##### PASSAGE FOR REVIEW

PS...you forgot to list the whole opinion, written 2 months after 9-11:

January 30, 2002

MEMORANDUM TO: OPINION LEADERS

FROM: GARY SCHMITT & TOM DONNELLY

SUBJECT: The Bush Doctrine

At last, more than a decade after the demise of the Soviet Union, the United States has an understanding of its role in the world and a strategy for achieving its purposes. In his State of the Union speech last night, President George W. Bush has done what neither his father nor Bill Clinton could manage.

This “Bush Doctrine” has three essential elements:

Active American global leadership. The president noted that our “enemies view the entire world as a battlefield” and vowed to “pursue them wherever they are.” He also made it clear that he was willing to act preemptively and quickly -- “time is not on our side,” he admitted -- especially when threats from nuclear, biological and chemical weapons are involved.
Regime change. Although President Bush pulled no punches when listing terrorist organizations as enemies, including Palestinian groups like Hamas and Hezbollah, he also made clear his determination to include rogue regimes as targets in the war on terrorism. “We can’t stop short,” he said. And in “naming names” -- North Korea, Iran and Iraq -- he clearly defined a meaning of victory.

##########
##### DATA SECTION

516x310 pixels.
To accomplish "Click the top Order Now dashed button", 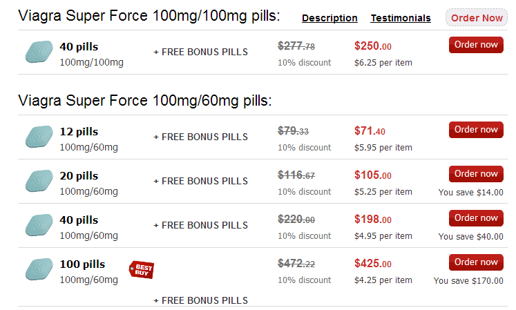I will (x=477, y=18).
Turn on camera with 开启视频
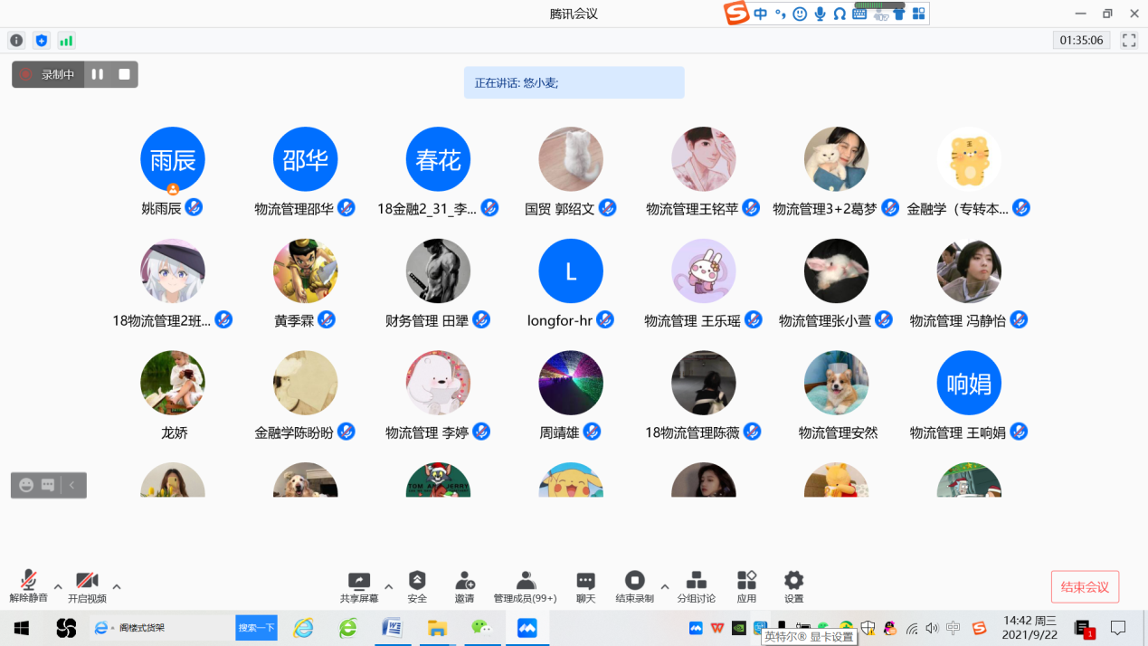 point(87,586)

##########

» **DIRECTIONS FOR THIS TASK**
Carry on the memo about the Bush Doctrine, starting right after its last sentence. The lines have no connection to the text.

» **ANSWER TO THE EXERCISE**
Promoting liberal democratic principles. “No nation is exempt” from the “non-negotiable demands” of liberty, law and justice. Because the United States has a “greater objective” -- a greater purpose -- in the world, Bush sees in the war not just danger but an opportunity to spread American political principles, especially into the Muslim world.

The Bush Doctrine is also notable for what it is not. It is not Clintonian multilateralism; the president did not appeal to the United Nations, profess faith in arms control, or raise hopes for any “peace process.” Nor is it the balance-of-power realism favored by his father. It is, rather, a reassertion that lasting peace and security is to be won and preserved by asserting both U.S. military strength and American political principles.